I’m quite stunned that those basics are not even mentioned. Though, I’m actually not that stunned when I take into consideration how much of the human value system is engaged in this talk. You wouldn’t have such a big audience if your talk was named ‘Civilization collapse’. I can assure you, as I’ve done it myself. People don’t pay money for despair if even it is acquired along with the crucial knowledge that the majority lacks. They pay for entertainment or optimism or hope that you and Tyson are so obviously indulged into. So the monetary motive redirects your audience’s attention and interest.

Nye: Humankind now is running the show; we probably didn’t intend to but now we’re in charge and thinking about other words and going there is just human nature to imagine that.

Me: No, humankind isn’t running the show anymore.
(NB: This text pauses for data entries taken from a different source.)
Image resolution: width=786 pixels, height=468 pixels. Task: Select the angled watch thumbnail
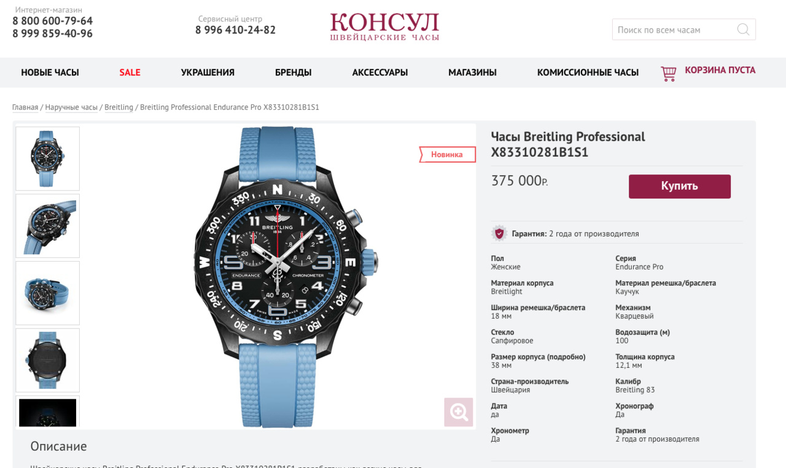(x=47, y=226)
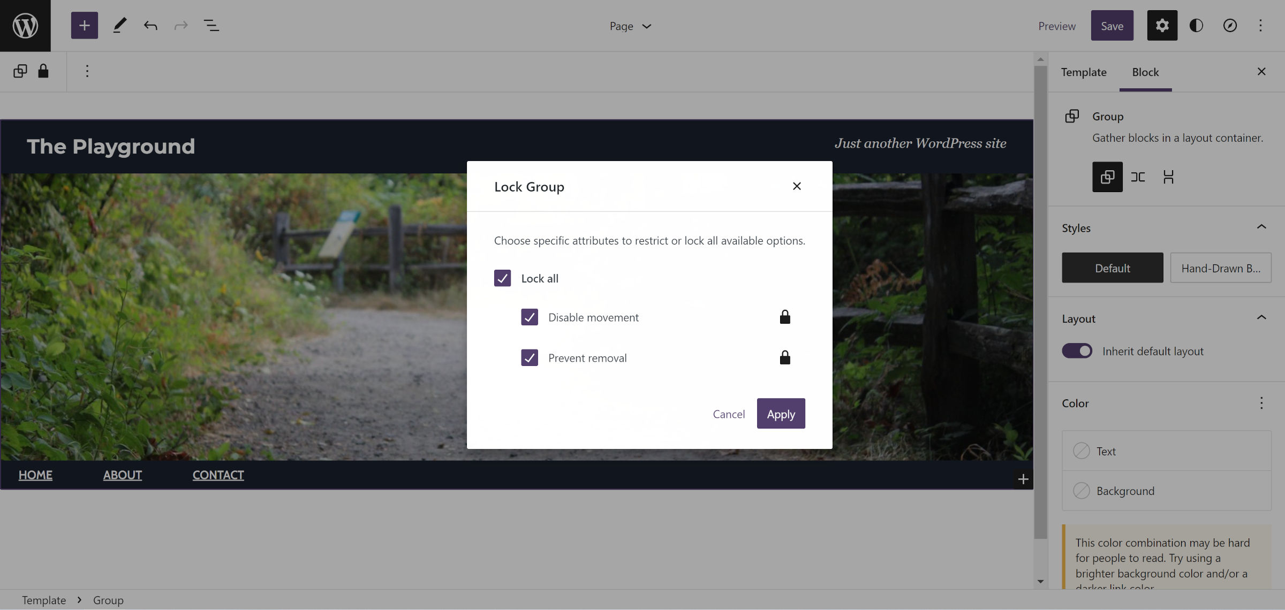Select Template in the breadcrumb bar

(x=43, y=600)
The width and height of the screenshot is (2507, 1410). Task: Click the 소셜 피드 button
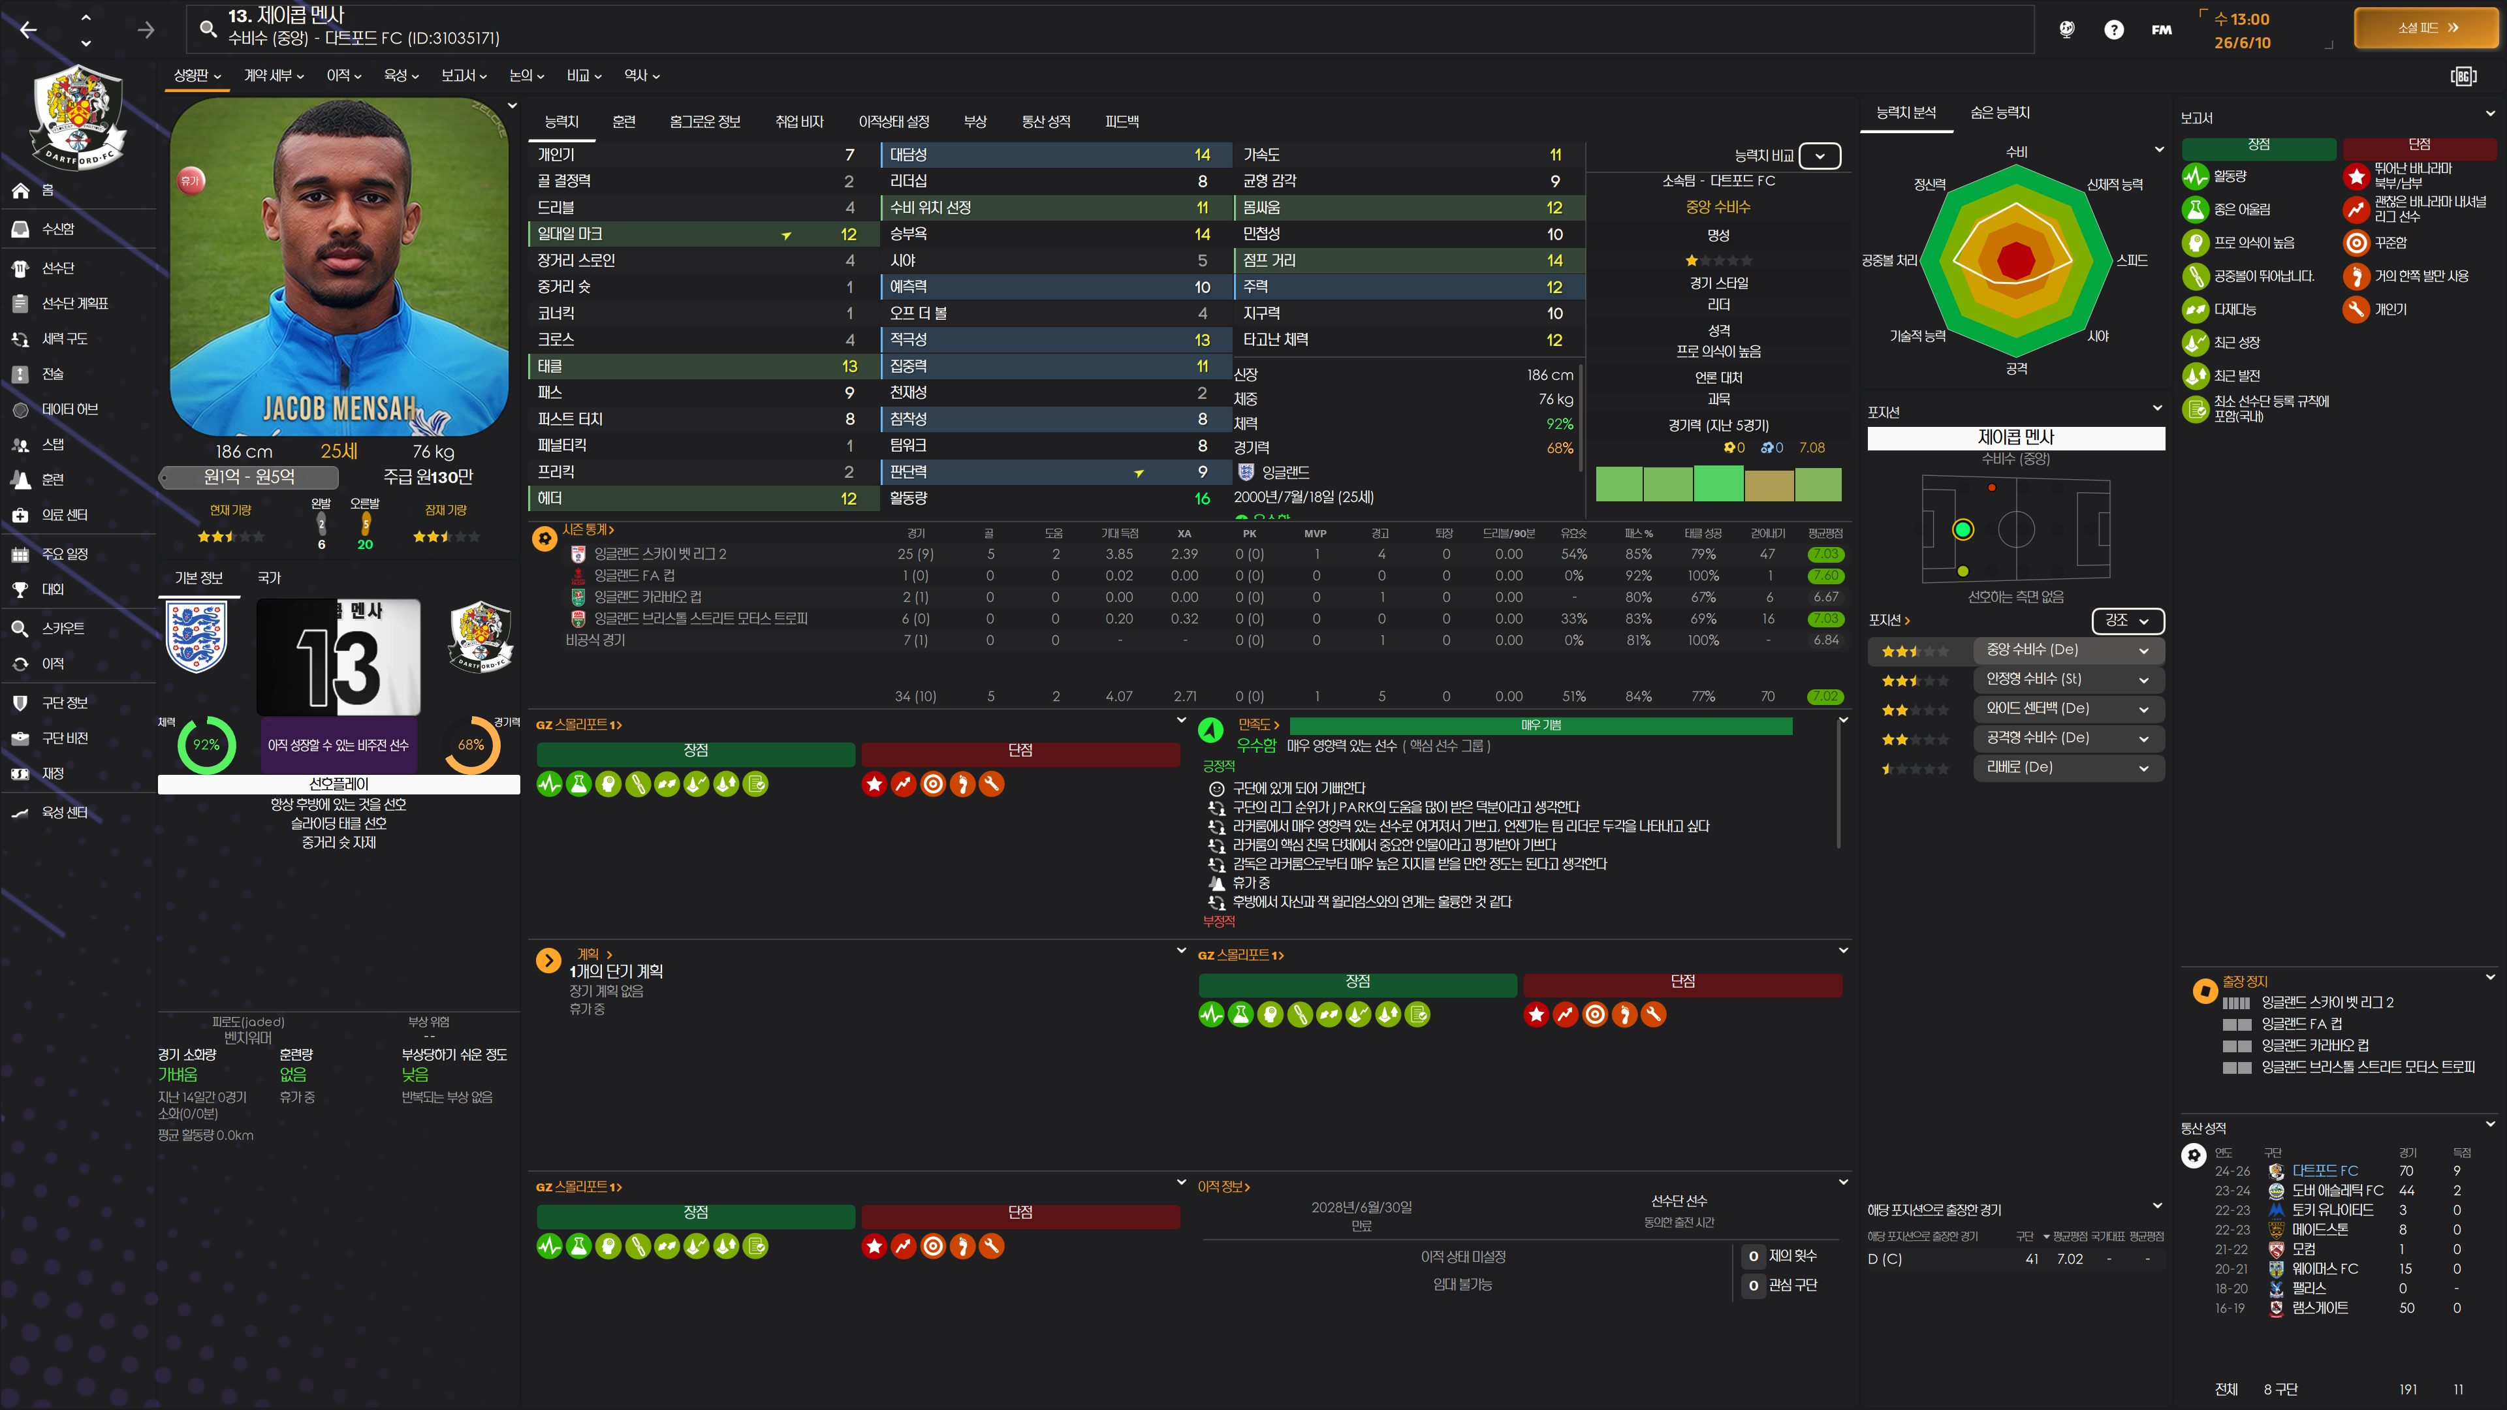click(2426, 28)
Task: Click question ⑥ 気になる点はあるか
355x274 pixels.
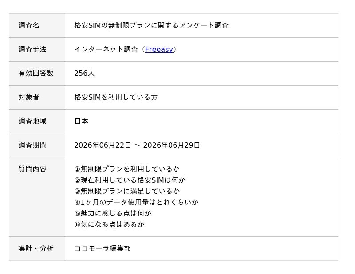Action: click(x=109, y=224)
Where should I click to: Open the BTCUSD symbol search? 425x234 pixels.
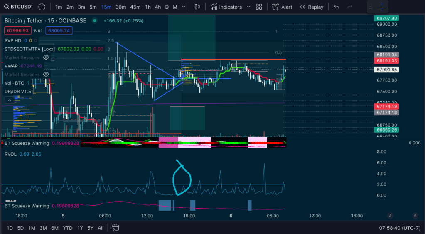[x=19, y=7]
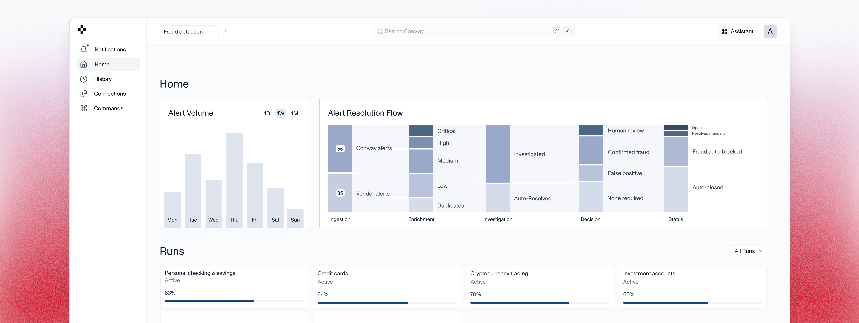Viewport: 859px width, 323px height.
Task: Expand the All Runs filter dropdown
Action: (748, 251)
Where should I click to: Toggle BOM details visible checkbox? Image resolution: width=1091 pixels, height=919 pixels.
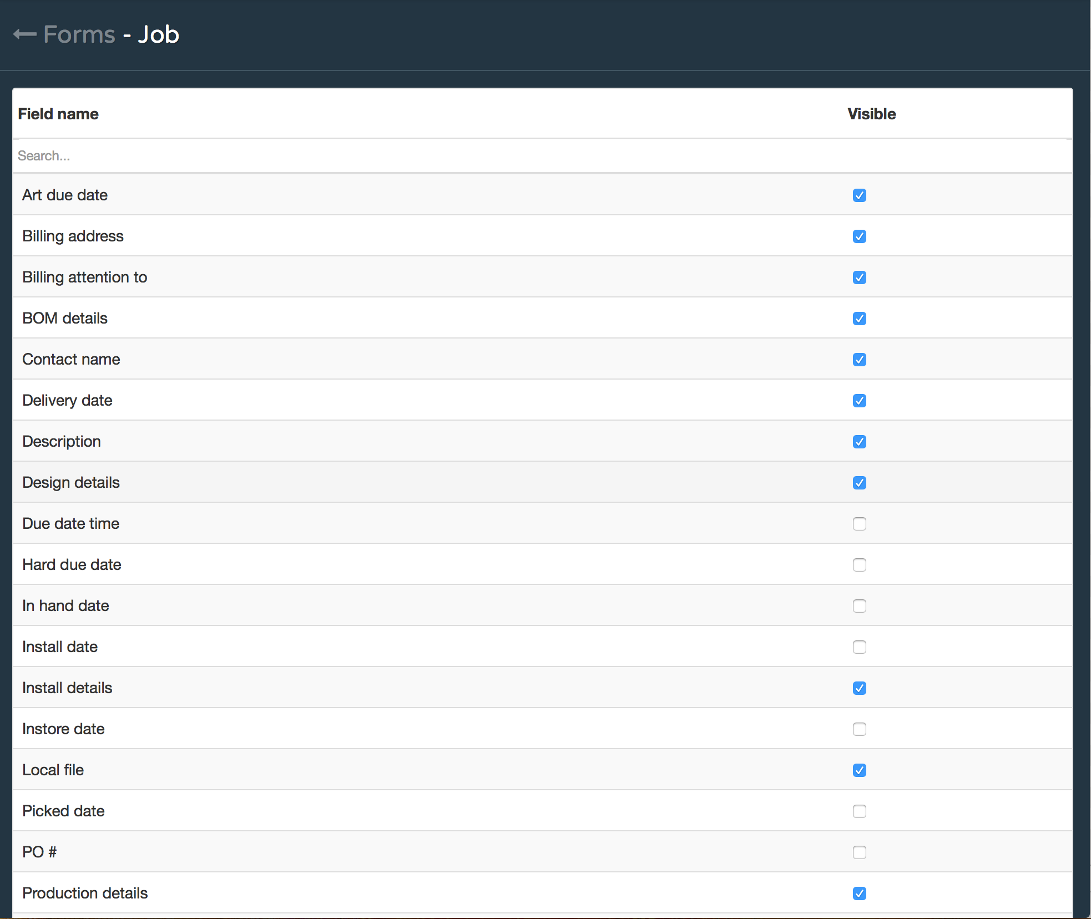pyautogui.click(x=859, y=319)
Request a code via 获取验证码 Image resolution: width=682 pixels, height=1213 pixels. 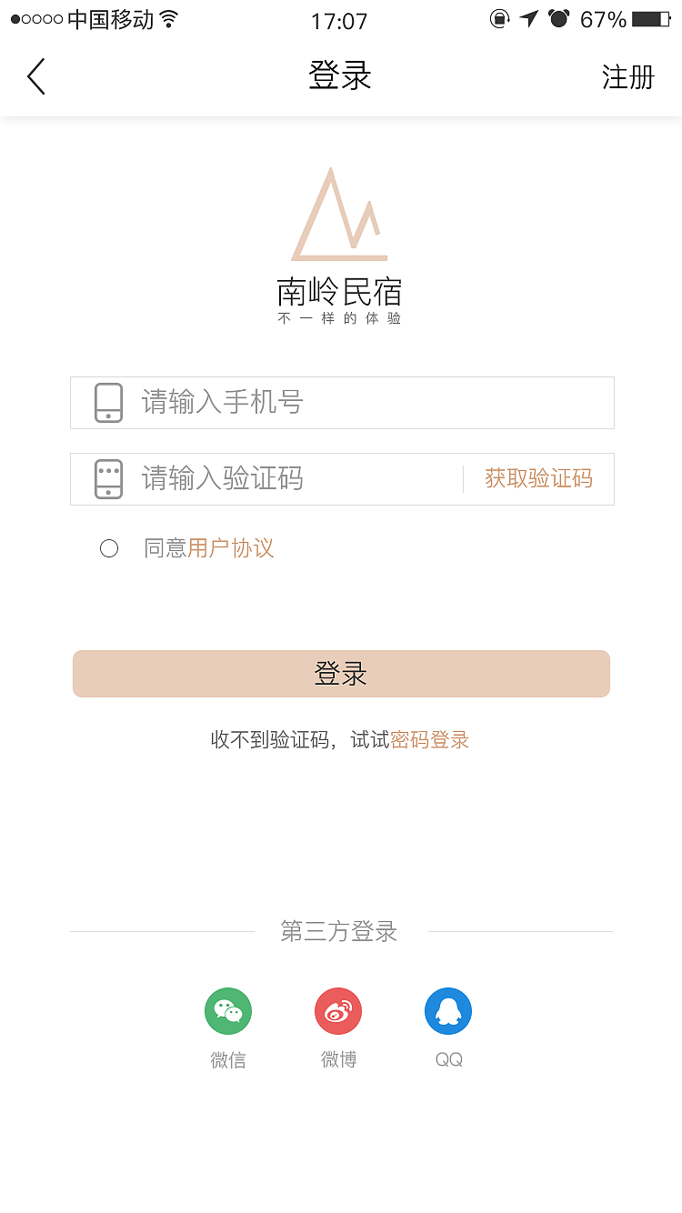click(537, 478)
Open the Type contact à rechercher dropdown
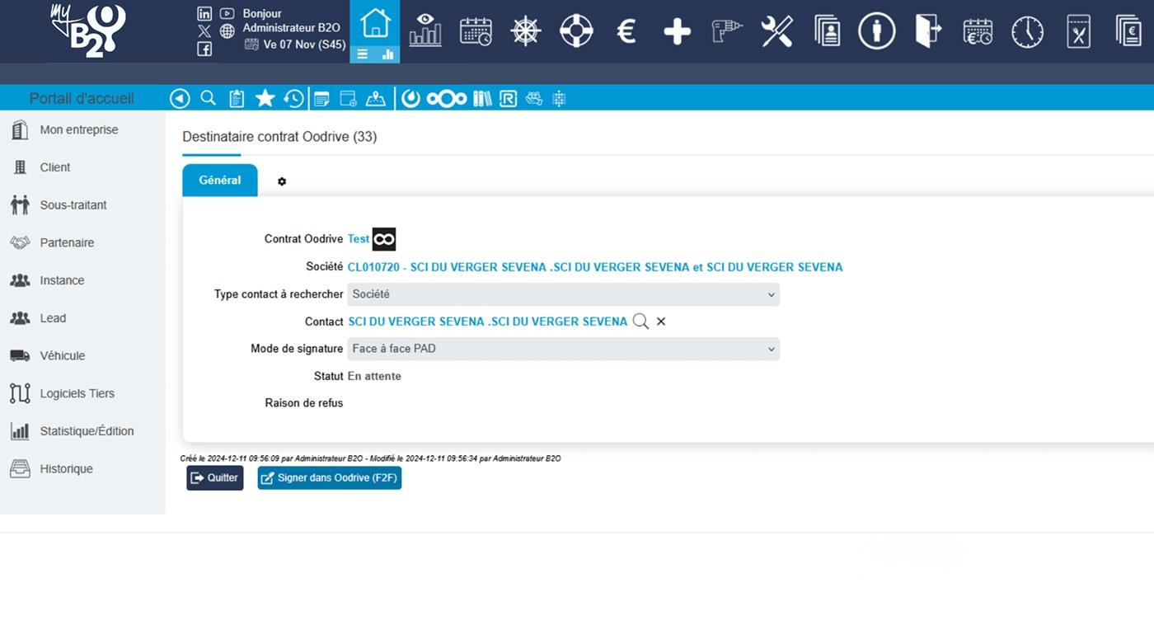This screenshot has width=1154, height=620. tap(563, 294)
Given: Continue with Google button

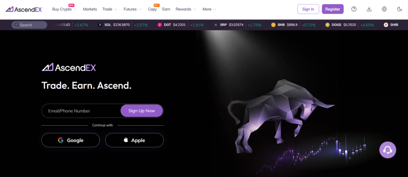Looking at the screenshot, I should tap(71, 140).
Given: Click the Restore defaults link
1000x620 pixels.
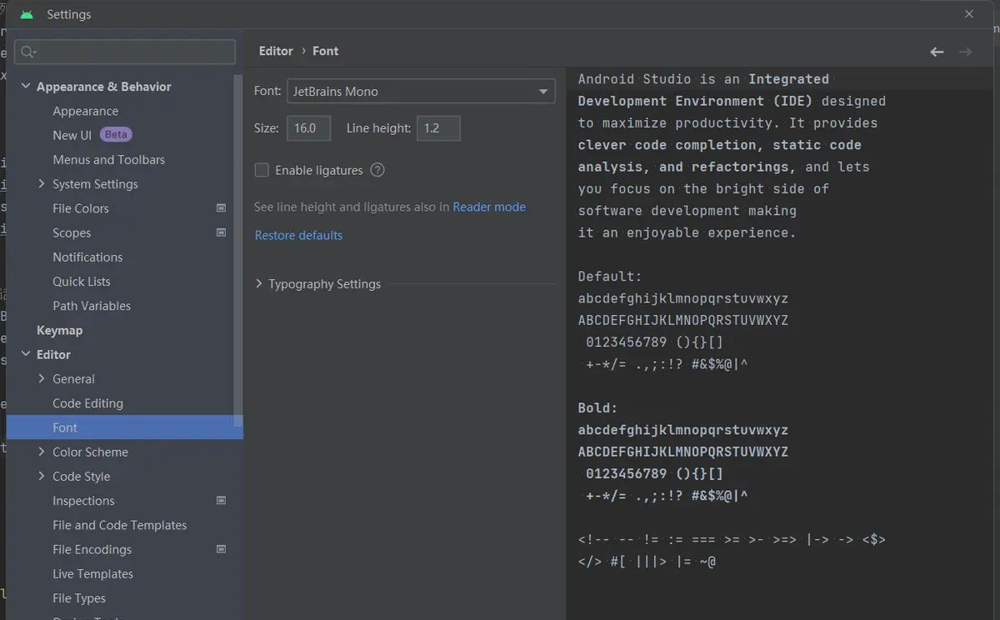Looking at the screenshot, I should pyautogui.click(x=298, y=235).
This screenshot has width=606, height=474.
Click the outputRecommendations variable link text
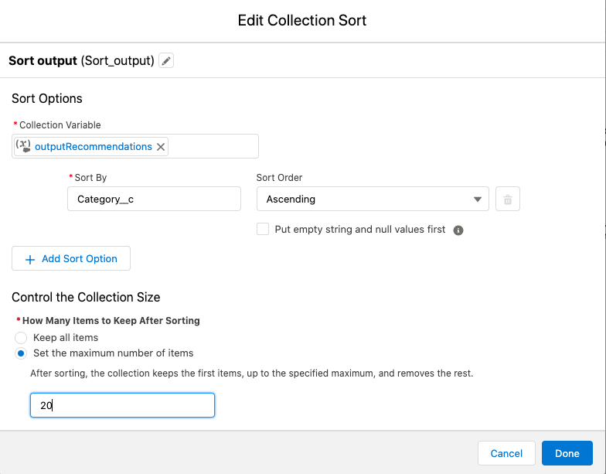94,147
That is what you want to believe is happening until you learn about the exponential function, systems dynamics, collapse of civilizations, the Jevons paradox, limits to growth, climate disruption, ecosystem collapse, and coextinctions.

Tyson: We’re imagining the future where we have active CO2 atmospheric scrubbers.

Tyson: We shouldn’t demonize the consumption of energy; you demonize the consequences of consuming some kinds of energy relative to others.

Me: You didn’t seem to do your homework on technological fixes of our broken culture. Once you unlearn the dangerous notion of techno-fixes/solutions to our human predicament by studying more on the topics mentioned above, you may or may not divorce the dangerous belief you’re advocating for. 

As an example, let me extrapolate a bit on the Jevons paradox. You have to realize that Moore’s law doesn’t apply to energy. When we deal with energy, we deal with physics. Unless you can find a way around physics, any consumption of energy is going to be powered in some way. The more we become energy efficient, the more energy we consume, that’s is the Jevons paradox I though physicists were aware of. So far, no amount of technology and no amount of human ingenuity can possibly overturn the laws of physics, the laws which govern this planet.

Nye: Talk about climate change and vote.

Me: So you got me to start on politics. You ask people to vote to elect a billionaire to appoint other billionaires to fix the system that made them billionaires? In a nutshell, the US is run by one party which is the business party with two fractions which in essence carry out variations on the same policies which are opposed by most of the population. Take the New Green Deal, for example, it’s just as flawed as previous fossil fuel deals or whatever they were called in the past. The Green New Deal is a perpetuation of the industrial civilization to continue with nature exploitation and destruction for the progress of humankind and capitalism (or any other kind of profit-oriented monetary system). It doesn’t talk about degrowth and/or depopulation; neither talks about the system’s change. All it talks about is patchwork as known as a switch to another type of energy extraction. Well, another type of energy extraction known as renewables requires enormous quantities of minerals by digging the sea bed, forest depletion, vast land and it still plugged into a fossil fuel grid to satisfy the current level of energy demand. The Jevons paradox, mentioned above, is an additional beast showing how little sense the Green New Deal makes. Politicians are completely uneducated on how to manage societies and you call people to vote for them? I’d love to be wrong about that; name a politician advocating degrowth policies, shutting down most of the industries and re-educating everyone to restore the environment they have loused up. This is based on the objective reality that needs to be done globally if we want to save the rest of the species our life depends on.

Those are just some of the arguments I’d deal with along with asking a thousand questions that might or might not make them question their own values that they seem to insert into the objective reality of our world. There’s no perfection, only the improvement.